INFORMATION GIVEN START
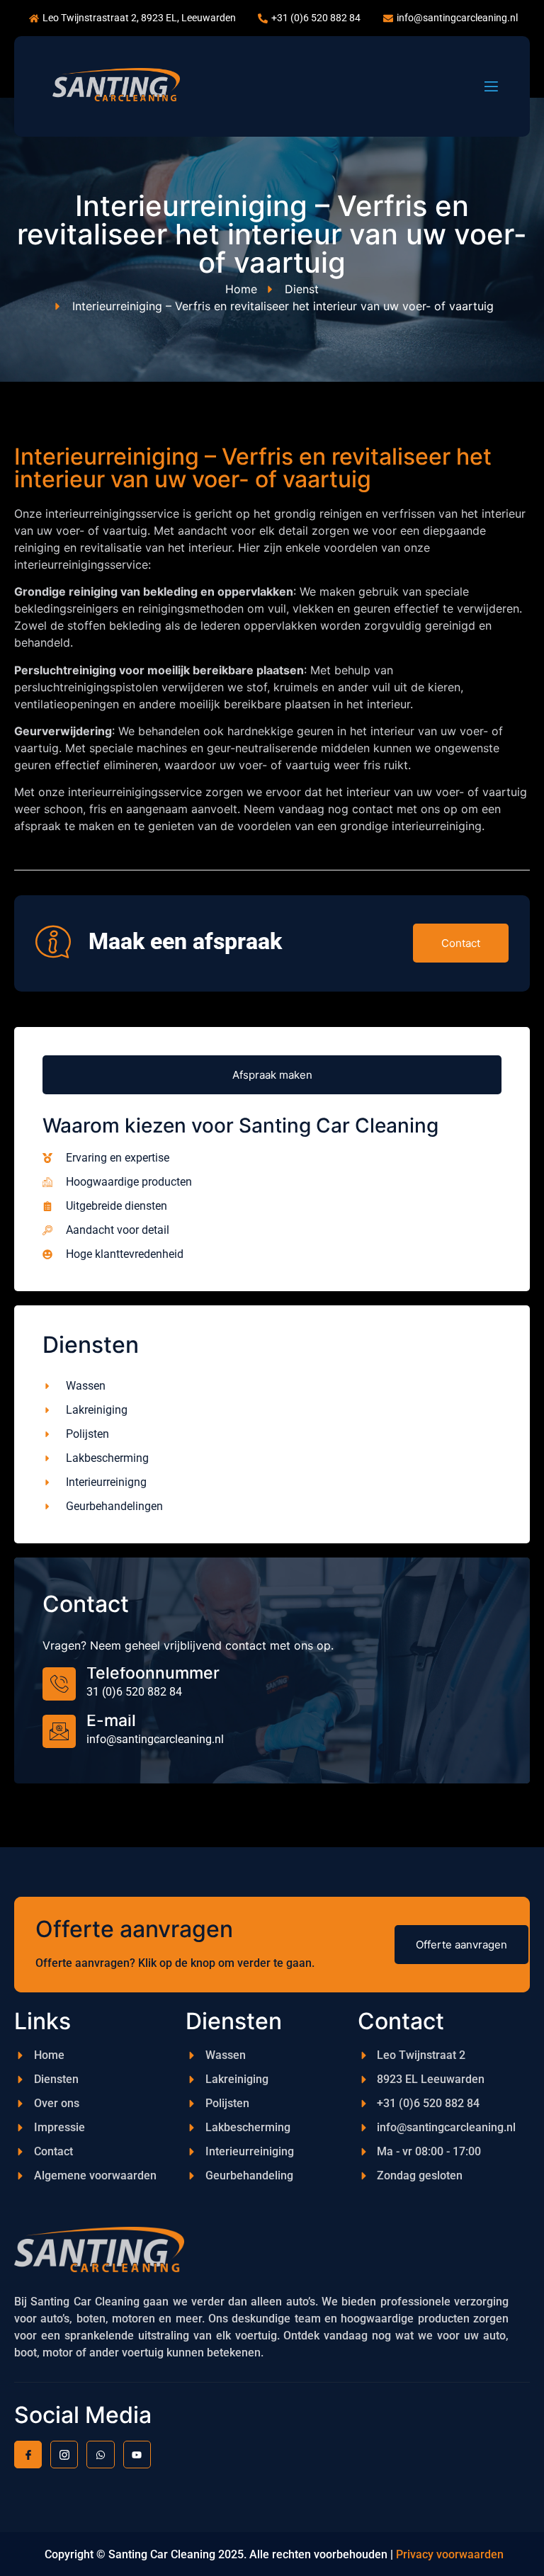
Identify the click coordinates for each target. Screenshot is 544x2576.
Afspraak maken (272, 1075)
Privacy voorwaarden (451, 2554)
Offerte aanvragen (461, 1944)
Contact (460, 943)
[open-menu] (491, 86)
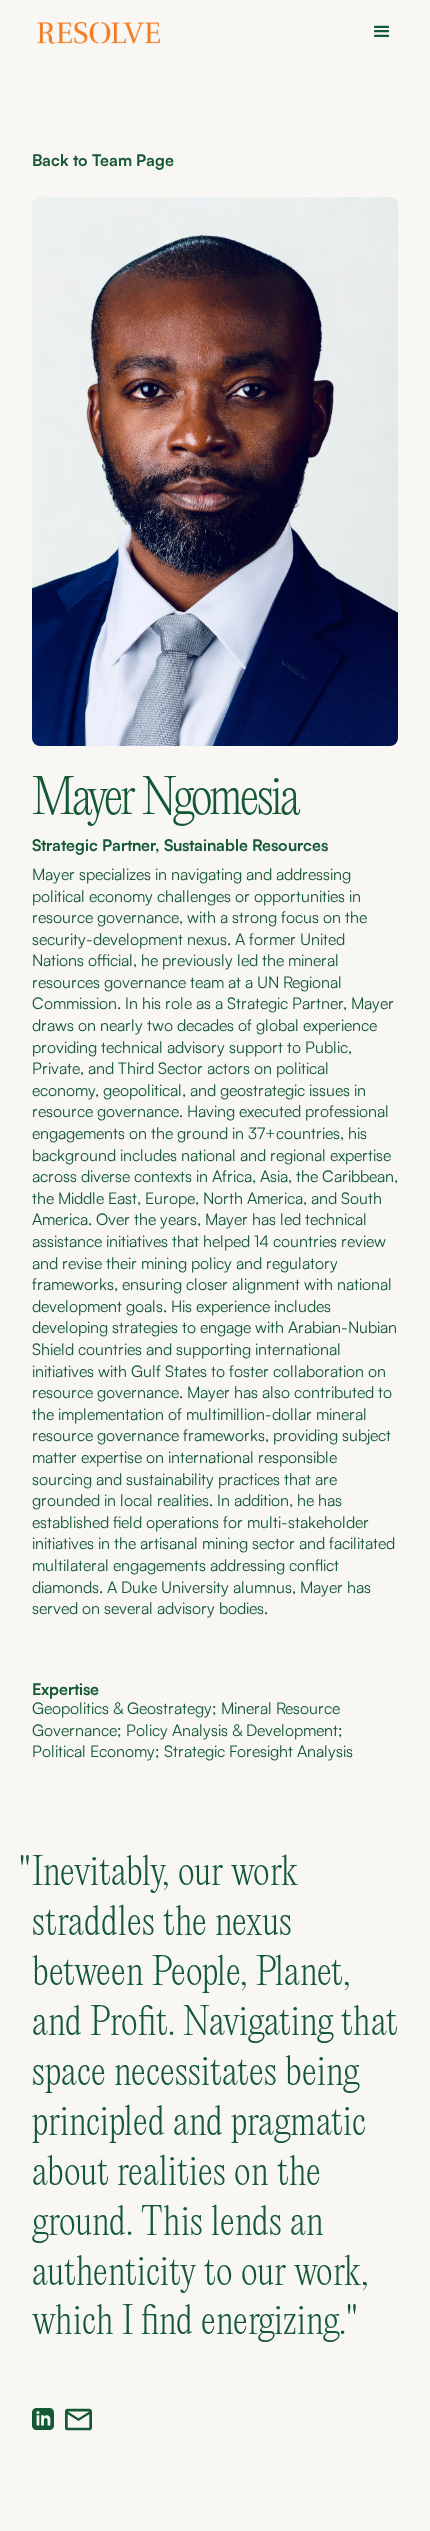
INFORMATION GIVEN END
## EXERCISE REQUIREMENTS
Exclude the images and reproduce the remaining data exactly.

## TASK ANSWER
Identify the click coordinates for each target. Screenshot is 544x2576.
Afspraak maken (272, 1075)
Privacy voorwaarden (451, 2554)
Offerte aanvragen (461, 1944)
Contact (460, 943)
[open-menu] (491, 86)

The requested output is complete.